▸ Exercise task
Turn the rows into a numbered list, from the first line through the line containing "The width and height of the screenshot is (725, 1568).", both included. Leave out blank lines.

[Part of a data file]
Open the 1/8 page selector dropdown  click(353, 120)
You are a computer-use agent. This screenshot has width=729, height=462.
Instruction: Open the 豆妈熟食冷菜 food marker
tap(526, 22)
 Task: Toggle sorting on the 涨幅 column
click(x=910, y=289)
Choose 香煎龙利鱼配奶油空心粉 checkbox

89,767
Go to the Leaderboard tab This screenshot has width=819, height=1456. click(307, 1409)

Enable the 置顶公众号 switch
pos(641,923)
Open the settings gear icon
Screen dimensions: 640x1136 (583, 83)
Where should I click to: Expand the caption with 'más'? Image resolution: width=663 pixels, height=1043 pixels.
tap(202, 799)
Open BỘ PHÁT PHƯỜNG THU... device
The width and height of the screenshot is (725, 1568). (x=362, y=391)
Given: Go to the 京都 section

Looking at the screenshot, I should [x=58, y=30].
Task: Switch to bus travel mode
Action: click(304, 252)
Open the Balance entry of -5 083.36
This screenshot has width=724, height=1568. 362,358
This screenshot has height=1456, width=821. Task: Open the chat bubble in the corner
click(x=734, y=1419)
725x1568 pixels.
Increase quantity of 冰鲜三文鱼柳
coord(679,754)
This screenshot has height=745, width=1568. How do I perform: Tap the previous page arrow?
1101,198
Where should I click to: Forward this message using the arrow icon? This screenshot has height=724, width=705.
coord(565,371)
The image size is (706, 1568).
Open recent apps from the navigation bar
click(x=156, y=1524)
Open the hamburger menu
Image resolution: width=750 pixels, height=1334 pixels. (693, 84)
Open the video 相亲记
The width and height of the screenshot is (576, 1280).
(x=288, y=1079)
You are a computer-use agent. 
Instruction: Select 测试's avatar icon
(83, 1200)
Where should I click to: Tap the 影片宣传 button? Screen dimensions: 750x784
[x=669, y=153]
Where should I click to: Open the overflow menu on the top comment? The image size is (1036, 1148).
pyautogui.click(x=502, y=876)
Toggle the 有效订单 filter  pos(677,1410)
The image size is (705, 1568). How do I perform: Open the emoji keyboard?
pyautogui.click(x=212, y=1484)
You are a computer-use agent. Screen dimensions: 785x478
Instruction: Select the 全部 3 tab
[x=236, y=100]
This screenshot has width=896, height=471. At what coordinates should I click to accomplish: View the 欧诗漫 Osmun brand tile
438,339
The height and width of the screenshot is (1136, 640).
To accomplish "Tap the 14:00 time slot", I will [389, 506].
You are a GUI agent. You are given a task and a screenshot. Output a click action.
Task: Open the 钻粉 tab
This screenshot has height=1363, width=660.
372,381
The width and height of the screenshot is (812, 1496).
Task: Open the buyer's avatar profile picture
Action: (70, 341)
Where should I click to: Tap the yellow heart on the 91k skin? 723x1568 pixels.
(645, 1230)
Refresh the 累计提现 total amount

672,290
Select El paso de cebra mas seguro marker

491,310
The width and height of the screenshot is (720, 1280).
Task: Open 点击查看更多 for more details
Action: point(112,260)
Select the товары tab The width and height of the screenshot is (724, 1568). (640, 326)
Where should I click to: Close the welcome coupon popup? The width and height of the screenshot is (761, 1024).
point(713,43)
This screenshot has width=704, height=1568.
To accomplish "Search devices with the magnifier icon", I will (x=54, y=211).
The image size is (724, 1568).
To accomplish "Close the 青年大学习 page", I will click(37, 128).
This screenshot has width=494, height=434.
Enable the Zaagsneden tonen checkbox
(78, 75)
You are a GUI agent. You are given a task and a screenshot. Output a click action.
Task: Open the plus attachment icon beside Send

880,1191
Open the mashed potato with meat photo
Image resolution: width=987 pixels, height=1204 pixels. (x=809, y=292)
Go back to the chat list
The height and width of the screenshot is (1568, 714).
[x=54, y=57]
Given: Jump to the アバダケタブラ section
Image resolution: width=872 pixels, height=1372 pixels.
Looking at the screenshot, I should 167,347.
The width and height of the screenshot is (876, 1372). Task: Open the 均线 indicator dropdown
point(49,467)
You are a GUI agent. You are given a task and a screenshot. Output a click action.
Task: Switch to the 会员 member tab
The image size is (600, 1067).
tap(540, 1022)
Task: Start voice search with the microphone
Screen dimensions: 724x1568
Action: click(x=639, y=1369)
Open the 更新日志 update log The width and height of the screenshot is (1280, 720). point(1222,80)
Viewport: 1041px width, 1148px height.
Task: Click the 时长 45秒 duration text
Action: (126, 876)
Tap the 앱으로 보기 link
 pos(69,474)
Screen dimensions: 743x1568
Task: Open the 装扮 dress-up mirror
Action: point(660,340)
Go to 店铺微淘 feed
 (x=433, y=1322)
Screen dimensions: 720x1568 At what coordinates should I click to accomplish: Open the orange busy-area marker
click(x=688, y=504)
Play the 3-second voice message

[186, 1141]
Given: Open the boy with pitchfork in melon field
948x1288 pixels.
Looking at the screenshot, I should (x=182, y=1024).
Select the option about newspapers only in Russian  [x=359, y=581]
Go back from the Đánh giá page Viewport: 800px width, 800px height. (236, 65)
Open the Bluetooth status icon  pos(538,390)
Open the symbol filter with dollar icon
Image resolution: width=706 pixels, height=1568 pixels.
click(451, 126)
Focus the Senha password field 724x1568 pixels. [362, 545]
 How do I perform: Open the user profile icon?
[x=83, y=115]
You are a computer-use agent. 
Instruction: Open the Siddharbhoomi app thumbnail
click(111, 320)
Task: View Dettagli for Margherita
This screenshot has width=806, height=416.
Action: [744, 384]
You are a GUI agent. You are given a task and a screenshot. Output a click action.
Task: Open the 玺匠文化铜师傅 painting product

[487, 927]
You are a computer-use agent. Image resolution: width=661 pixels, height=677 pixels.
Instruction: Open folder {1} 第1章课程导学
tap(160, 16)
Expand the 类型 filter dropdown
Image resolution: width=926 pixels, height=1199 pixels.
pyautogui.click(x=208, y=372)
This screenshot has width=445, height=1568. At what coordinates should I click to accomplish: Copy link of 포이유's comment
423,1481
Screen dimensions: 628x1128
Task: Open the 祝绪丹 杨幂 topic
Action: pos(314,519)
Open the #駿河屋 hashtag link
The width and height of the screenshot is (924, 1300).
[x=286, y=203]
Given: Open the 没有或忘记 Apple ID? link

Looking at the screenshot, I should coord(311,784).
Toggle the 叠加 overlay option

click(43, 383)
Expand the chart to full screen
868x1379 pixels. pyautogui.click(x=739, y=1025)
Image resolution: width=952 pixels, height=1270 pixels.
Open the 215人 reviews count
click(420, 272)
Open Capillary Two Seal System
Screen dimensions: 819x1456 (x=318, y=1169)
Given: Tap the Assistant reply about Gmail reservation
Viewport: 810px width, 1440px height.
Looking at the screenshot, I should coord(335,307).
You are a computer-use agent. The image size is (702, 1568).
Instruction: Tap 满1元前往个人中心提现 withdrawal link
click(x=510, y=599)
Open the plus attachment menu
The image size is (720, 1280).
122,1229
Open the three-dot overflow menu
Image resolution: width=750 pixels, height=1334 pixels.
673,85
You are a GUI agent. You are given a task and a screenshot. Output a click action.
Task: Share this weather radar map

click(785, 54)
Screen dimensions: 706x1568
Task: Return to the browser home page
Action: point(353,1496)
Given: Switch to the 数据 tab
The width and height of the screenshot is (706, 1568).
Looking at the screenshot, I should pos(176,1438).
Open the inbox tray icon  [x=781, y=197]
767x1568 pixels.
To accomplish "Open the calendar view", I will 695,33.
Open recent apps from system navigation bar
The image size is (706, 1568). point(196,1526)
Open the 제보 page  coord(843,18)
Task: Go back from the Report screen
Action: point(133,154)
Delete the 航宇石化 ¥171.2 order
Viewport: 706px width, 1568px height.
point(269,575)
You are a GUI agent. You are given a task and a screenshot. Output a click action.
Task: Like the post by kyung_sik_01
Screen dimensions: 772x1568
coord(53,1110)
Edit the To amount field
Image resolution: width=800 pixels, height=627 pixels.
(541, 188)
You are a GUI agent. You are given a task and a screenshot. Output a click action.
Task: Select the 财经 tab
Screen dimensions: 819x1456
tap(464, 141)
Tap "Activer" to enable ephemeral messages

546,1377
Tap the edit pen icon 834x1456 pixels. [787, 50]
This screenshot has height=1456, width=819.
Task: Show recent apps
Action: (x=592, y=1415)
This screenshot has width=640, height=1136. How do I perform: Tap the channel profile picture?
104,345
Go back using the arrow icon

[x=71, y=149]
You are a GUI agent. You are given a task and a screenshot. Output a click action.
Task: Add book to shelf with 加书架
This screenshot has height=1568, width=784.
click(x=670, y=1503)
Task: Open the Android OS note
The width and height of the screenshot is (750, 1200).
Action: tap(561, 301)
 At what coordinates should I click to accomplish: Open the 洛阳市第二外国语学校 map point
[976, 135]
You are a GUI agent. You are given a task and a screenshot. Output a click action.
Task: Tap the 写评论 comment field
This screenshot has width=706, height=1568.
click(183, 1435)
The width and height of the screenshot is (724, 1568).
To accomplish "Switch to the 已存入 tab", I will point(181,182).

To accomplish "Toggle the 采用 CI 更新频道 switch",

▸ The response
1. Open the 1/8 page selector dropdown  click(353, 120)
2. You are a computer-use agent. This screenshot has width=729, height=462.
3. Instruction: Open the 豆妈熟食冷菜 food marker
4. tap(526, 22)
5.  Task: Toggle sorting on the 涨幅 column
6. click(x=910, y=289)
7. Choose 香煎龙利鱼配奶油空心粉 checkbox
8. 89,767
9. Go to the Leaderboard tab This screenshot has width=819, height=1456. click(307, 1409)
10. Enable the 置顶公众号 switch
11. pos(641,923)
12. Open the settings gear icon
13. Screen dimensions: 640x1136 (583, 83)
14. Where should I click to: Expand the caption with 'más'? Image resolution: width=663 pixels, height=1043 pixels.
15. tap(202, 799)
16. Open BỘ PHÁT PHƯỜNG THU... device
17. The width and height of the screenshot is (725, 1568). (x=362, y=391)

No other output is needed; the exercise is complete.